The Fed has released minutes of its recent discount rate meeting. In summary, the fed says most banks are to keep rates steady, lower consumer spending diminished the economy, and that tight credit is adding pressure on the economy. Now only one bank - Kansas City - wants a hike in the discount rate vs. 3 earlier in the year.
Idiot clause: The discount rate is the rate at which the federal reserve lends money to institutions. The discount rate is usually higher than the federal funds rate.

WASHINGTON (Dow Jones)--Dissent diminished last month among Federal Reserve regional banks for a discount rate hike amid growing risks to the economy.
The Fed on Tuesday released minutes of its discount rate meetings that were held in August and September before a Sept. 16 decision by the Federal Open Market Committee to keep its target for the federal funds rate at 2.00%.

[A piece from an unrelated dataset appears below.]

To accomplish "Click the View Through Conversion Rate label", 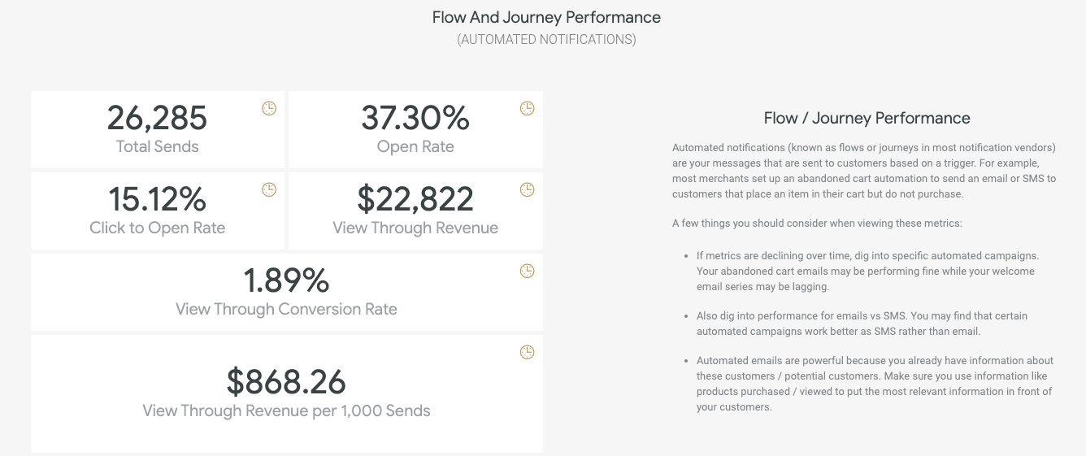I will [286, 309].
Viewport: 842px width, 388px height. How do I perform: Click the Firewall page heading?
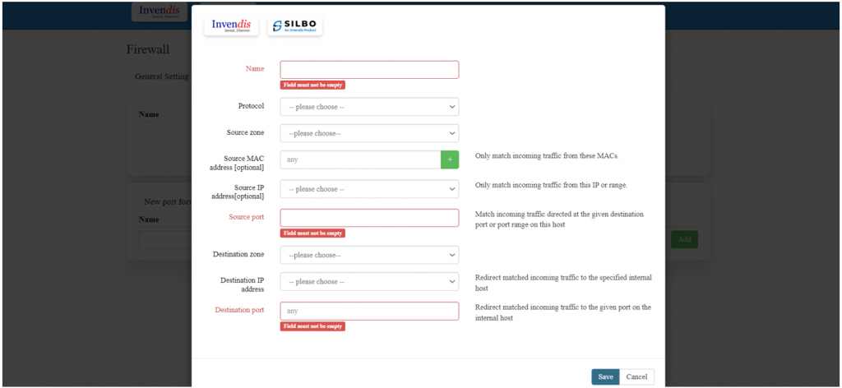148,49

The FOMC had lowered the fed funds rate from 5.25% over nine months to help the economy deal with the credit crunch and housing slump; the last rate cut prior to the September meeting was in April. The Fed at the Sept. 16 meeting also took no action on the discount rate, leaving it at 2.25%.
Last week, however, the Fed slashed the fed funds rate in a rare intermeeting cut. The FOMC voted unanimously to cut the rate target by 50 basis points to 1.5% against the backdrop of a tumbling stock market.
Tuesday's discount rate minutes showed that in early September, 11 of 12 district banks sought to maintain the existing, 2.25% discount rate. The 12th bank, Kansas City, sought an increase in the rate to 2.5% over inflation concerns.
"Some directors concluded that declining real consumer spending had recently diminished the prospects for economic growth, while others pointed to increased weakness in the labor market and lower growth prospects among international trading partners as suggesting downside risks to growth.
"Several directors also noted that tight credit conditions and the ongoing housing contraction served to intensify downside risks," the minutes said.
Earlier, in late August, two banks supported a hike in the discount rate, to 2.5% - Kansas City and Dallas.
The last release of discount rate meetings came Sept. 2. Those meetings had been held in July and early August before an Aug. 5 decision by the FOMC to keep its target for the federal funds rate at 2.00%; the Fed at that time also took no action on the discount rate, leaving it at 2.25%. Those minutes had showed there were nine of the 12 district banks seeking to maintain the existing, 2.25% discount rate. Three of the 12 banks - Kansas City, Chicago, and Dallas - called for an increase of 25 basis points, to 2.5%.